Sarah woke to motion.
Not the gentle sway of water.
Not the creak of cabin wood.
Movement — rhythmic and mechanical.
Her head throbbed. Her wrists burned where tape had been replaced tighter than before.
The air smelled different.
Gasoline.
Hot rubber.
Dust.
She forced her eyes open slowly.
Dark interior.
Vehicle.
She was lying across the back seat of something — an SUV or truck. Windows tinted. Morning light flashing intermittently through trees as they passed.
Jack was driving.
Calmly.
One hand on the wheel.
The other resting casually near the center console.
"You're awake," he said without looking back.
She didn't respond immediately.
She cataloged.
Speed moderate.
Road uneven.
Turns frequent.
Rural.
"How long?" she asked finally.
"Not long."
"From the lake."
"Long enough."
Her heart pounded.
Molly.
The explosion.
"Is she alive?"
Jack's jaw tightened slightly.
"She made her choice."
That wasn't an answer.
"She's alive," Sarah pressed.
He didn't respond.
Instead, he reached forward and adjusted the rearview mirror slightly — watching her through it.
"You see how they escalated?" he said calmly. "They forced the fire."
"You started it."
"They forced my hand."
The road shifted from gravel to asphalt.
He accelerated.
Sarah closed her eyes briefly, thinking.
He had pre-planned multiple locations.
The map.
The case.
He hadn't fled blindly.
He was relocating.
Which meant—
This wasn't desperation.
It was phase progression.
"Where are we going?" she asked.
"Away."
"From what?"
"Noise."
Back in Branson, the command room felt different.
Not tense.
Mobilized.
The map recovered from the crawlspace was pinned across a digital board now, scanned and magnified.
Red circles marked six separate rural properties within a hundred-mile radius.
Three in Missouri.
Two in northern Arkansas.
One near the Oklahoma line.
"He didn't mark random places," Brian said, eyes scanning.

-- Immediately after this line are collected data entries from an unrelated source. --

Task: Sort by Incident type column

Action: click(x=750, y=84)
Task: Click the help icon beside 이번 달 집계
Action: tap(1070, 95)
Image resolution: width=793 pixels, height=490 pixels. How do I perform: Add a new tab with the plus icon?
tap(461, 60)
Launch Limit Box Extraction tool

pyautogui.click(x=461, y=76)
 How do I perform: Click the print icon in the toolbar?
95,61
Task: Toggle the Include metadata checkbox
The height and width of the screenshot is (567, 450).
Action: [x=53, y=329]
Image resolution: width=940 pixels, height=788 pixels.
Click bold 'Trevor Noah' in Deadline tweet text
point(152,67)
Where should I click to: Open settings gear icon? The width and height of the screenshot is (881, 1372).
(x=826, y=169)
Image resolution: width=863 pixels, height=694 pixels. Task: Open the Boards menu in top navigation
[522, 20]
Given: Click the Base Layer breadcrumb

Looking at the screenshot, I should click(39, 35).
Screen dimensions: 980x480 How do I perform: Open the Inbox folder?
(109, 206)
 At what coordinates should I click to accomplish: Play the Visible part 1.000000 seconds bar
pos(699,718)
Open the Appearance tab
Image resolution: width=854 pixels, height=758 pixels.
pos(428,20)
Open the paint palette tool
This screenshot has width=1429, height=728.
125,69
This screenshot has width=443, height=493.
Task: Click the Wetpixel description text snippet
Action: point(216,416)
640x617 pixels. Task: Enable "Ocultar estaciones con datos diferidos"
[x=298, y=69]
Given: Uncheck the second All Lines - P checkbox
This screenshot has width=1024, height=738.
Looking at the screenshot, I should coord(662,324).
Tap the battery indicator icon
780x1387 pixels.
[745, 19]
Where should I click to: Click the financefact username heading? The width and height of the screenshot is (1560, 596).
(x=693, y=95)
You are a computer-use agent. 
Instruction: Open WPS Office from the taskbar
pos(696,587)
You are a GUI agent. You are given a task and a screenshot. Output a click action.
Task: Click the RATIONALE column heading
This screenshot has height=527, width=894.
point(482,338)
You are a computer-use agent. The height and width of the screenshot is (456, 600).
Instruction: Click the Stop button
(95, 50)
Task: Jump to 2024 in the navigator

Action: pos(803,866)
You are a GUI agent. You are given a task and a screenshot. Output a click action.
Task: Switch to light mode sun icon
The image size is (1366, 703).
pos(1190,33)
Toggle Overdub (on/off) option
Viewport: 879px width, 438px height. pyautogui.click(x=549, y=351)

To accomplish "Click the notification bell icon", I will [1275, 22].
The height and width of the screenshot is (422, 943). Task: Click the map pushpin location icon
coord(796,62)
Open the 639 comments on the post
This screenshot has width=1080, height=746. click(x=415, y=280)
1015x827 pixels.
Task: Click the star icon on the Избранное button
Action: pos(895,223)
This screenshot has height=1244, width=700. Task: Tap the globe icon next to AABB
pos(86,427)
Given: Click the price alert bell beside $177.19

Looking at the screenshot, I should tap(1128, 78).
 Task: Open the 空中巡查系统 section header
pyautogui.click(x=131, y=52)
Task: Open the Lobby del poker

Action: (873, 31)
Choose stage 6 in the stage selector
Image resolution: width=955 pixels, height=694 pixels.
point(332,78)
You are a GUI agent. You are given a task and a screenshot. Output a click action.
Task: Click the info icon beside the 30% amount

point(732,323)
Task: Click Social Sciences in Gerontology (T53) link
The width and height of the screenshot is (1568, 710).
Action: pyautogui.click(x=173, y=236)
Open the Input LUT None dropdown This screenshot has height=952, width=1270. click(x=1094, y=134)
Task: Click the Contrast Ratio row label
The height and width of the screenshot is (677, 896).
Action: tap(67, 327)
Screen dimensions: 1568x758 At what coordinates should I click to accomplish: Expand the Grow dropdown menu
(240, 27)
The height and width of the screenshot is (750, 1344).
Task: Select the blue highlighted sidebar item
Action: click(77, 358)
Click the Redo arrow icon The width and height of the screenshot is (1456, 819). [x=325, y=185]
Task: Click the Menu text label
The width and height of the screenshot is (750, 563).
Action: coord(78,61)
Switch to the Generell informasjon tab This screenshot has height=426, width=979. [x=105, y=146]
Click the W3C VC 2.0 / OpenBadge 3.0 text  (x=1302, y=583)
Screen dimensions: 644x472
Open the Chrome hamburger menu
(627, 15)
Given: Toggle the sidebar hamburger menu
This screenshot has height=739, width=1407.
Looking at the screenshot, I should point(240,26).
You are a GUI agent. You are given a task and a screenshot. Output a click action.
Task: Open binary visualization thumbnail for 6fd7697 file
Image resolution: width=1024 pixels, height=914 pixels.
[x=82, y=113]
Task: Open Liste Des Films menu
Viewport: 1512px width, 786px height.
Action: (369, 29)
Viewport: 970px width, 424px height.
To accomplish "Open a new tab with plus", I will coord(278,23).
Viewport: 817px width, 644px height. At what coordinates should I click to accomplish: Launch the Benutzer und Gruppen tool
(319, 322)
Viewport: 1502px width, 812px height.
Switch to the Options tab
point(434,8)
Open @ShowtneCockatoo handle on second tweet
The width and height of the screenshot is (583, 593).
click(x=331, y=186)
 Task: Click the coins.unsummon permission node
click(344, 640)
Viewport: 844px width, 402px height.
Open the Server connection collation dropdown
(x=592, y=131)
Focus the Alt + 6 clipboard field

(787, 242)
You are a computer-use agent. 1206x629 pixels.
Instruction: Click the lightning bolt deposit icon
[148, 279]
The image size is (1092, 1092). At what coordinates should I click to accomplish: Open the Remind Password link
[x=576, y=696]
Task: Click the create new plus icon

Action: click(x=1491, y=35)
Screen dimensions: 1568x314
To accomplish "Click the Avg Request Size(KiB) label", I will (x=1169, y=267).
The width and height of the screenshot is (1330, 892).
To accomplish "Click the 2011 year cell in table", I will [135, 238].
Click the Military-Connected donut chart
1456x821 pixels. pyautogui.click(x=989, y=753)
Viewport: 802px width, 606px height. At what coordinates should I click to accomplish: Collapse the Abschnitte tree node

"All within two hours of Table Rock," tactical confirmed.
"Properties owned?" the Chief asked.
"Mostly shell LLCs. Recently purchased land."
Brian's jaw tightened.
"He's been building this."
"Yes."
"And we never saw it."
A federal liaison stood near the back of the room now.
"This crosses state lines if he hits Arkansas," the liaison said. "We're prepared to step in."
Brian didn't take his eyes off the map.
"Not yet."
The room went quiet.
"We move on these simultaneously," he continued. "If we tip him early, he relocates again."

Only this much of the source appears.